In 2021 I wrote an article about my friend and mentor, Bruce Wolfe who passed away Dec. 27 2022.

I spoke at the memorial service and what follows is the text of my eulogy.

A portrait of a painting I did of Bruce for a two-person show we planned for 2020-  scheduled to open the day before the space it was in shut down for covid safety. I mentioned to Bruce that nobody would ever know about the show, and he said “We did”.

 

I met Bruce in 1980 – I was recently accepted into a new MFA program and was sent over to meet him with the hope that he would agree to be my graduate advisor. I was 28, and he was 41…

 

He had an amazing studio behind a beautiful house. There were brushes, Books stacked on the floor and layers of drawings pinned up everywhere.. There was a wall covered with notes and phone numbers. … he was very tall, and I was really nervous. He looked through my portfolio, then looked up and shook his head. He pointed to a table and said: “This is a ruler. This is a table. At some point, it stops being a ruler and starts being a table. You need to make decisions about where the ruler stops and the table starts.”… but added that I could come back with a better painting “later” …

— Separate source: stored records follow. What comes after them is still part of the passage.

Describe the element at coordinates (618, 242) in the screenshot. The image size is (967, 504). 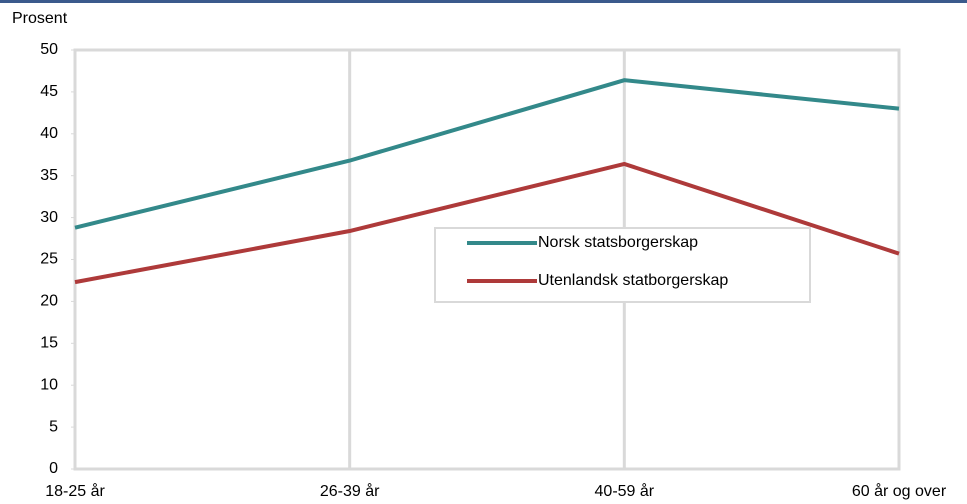
I see `legend-label: Norsk statsborgerskap` at that location. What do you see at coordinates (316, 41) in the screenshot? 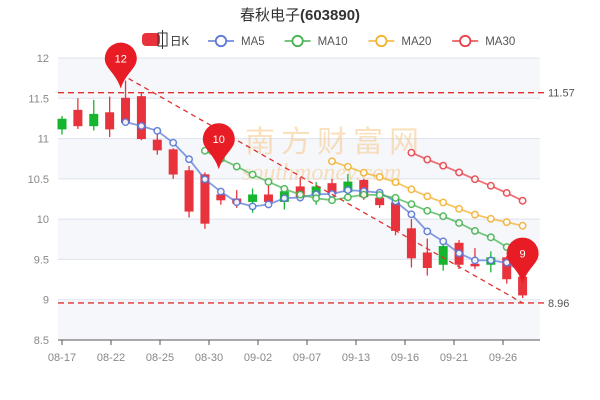
I see `legend-item-ma10: MA10` at bounding box center [316, 41].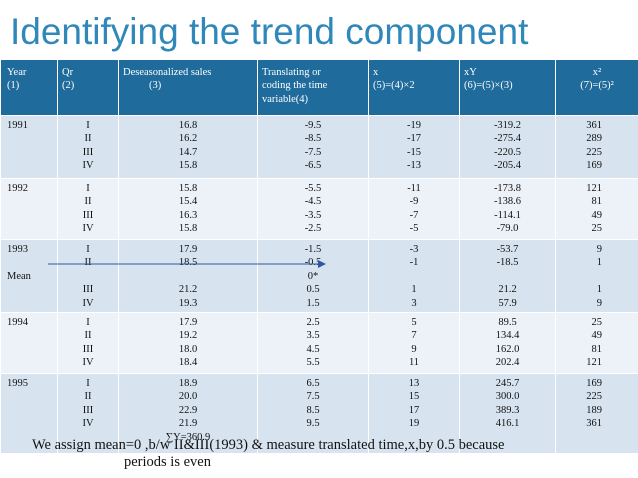 Image resolution: width=638 pixels, height=478 pixels. I want to click on cell-coded: -1.5 -0.5 0* 0.5 1.5, so click(313, 276).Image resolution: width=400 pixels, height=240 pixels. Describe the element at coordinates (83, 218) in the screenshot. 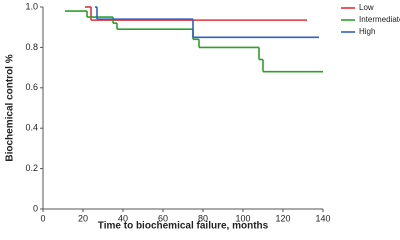

I see `x-tick-label: 20` at that location.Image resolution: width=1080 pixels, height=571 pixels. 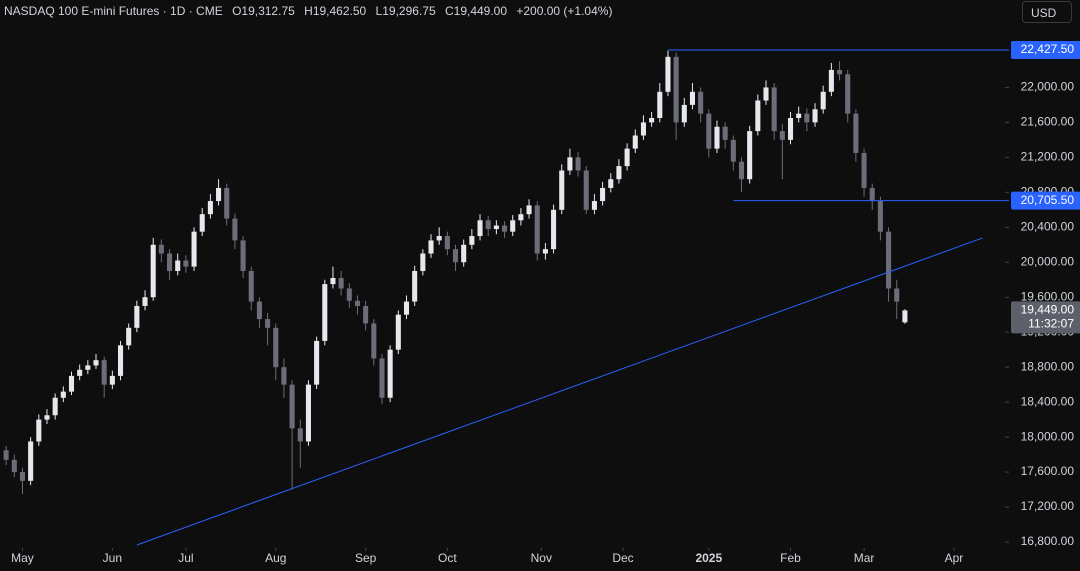 What do you see at coordinates (1048, 296) in the screenshot?
I see `y-tick-label: 19,600.00` at bounding box center [1048, 296].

I went home and tried to decode this cryptic comment.

I threw everything at a new painting and came back two months later. He looked at the new painting, and wrote my name and number on a scrap of paper and pinned it to the wall.  It was that simple. The wall in his studio is still covered with phone numbers, some came and went sometimes I would see newer numbers pinned on the tip of the older ones, friends , contacts at the foundry, sometimes famous people like Tony Bennet,  Margret Thatcher or  Clint Eastwood who were moddleing for sculptural portraits. And forty years later the little scrap of paper with my name is still up on that wall.

 

Over the next year, I ran errands for him and spent a few afternoons with him, not painting but talking.

By giving his time he gave me a gift I could never repay, because through his generosity I learned how to be a professional artist.

He told me it would be important to protect my time – but he never protected his time from me.

Bruce had an amazing, and dry, sense of humor. The delivery was everything:

He came visit my class once and showed his work. The students were overwhelmed by the sheer volume of his productivity- during his presentation, one asked

“Did you have any kids?”  “No- (long pause) …but my wife had two.”

 

George Schultz, US secretary of State

Bruce had the total respect of every creative person who knew him, not just for his skills and his success and longevity, but for his artistic integrity. And though he was on a level far beyond most, he never made anyone feel any less of an artist that he was.

Over the years I know I projected the role of a sort of surrogate father onto Bruce. I think Bruce’s super power was that he cast a sort of spell onto everyone around him. I imagine there were many others like me but I always felt like I had a special connection to him.

Portrait of the late bay area cartoonist Phil Frank. I watched Bruce sculpt this in about two hours from life.

In recent years we met occasionally for breakfast on Piedmont avenue..

Everybody knew him- the people at Peete’s, the people at the breakfast place, the regulars, people on the street. They were all excited to see him. It seemed like he was known and loved by everybody- people who probably had no idea what he did professionally. He was modest, not in a performative way. He wasn’t comfortable with self- promotion, which made him a sort of outlier in todays art scene, but he didn’t need to be. He was as busy as he wanted to be, up until his last day on earth.

 

At breakfast told me that he thought we- he and I – were the lucky ones, because we had everything we needed. He meant not success but our families.  In this context he always asked about my wife- he would ask “how is your Linda?”.

We had our own book club. I introduced him to the Count of Monte Christo– and Bruce loved that book. He quoted me the last line of the book- when the Edmond Dantes- the count , says farewell to his loved ones:.

“…Until the day God will deign to reveal the future to man, all human wisdom is contained in these two words, ‘Wait and Hope.”

Perhaps we can see it as a cryptic message from Bruce to us today – all of us who knew him, worked with him, and loved him- to wait and hope until the day when we will be together again.

Thank you.

You can read Bruce’s obituary in the SF Chronicle here

 

Bruce working on the castings of a monument of Mario LeMieux . I helped-I did the ears on one of the heads.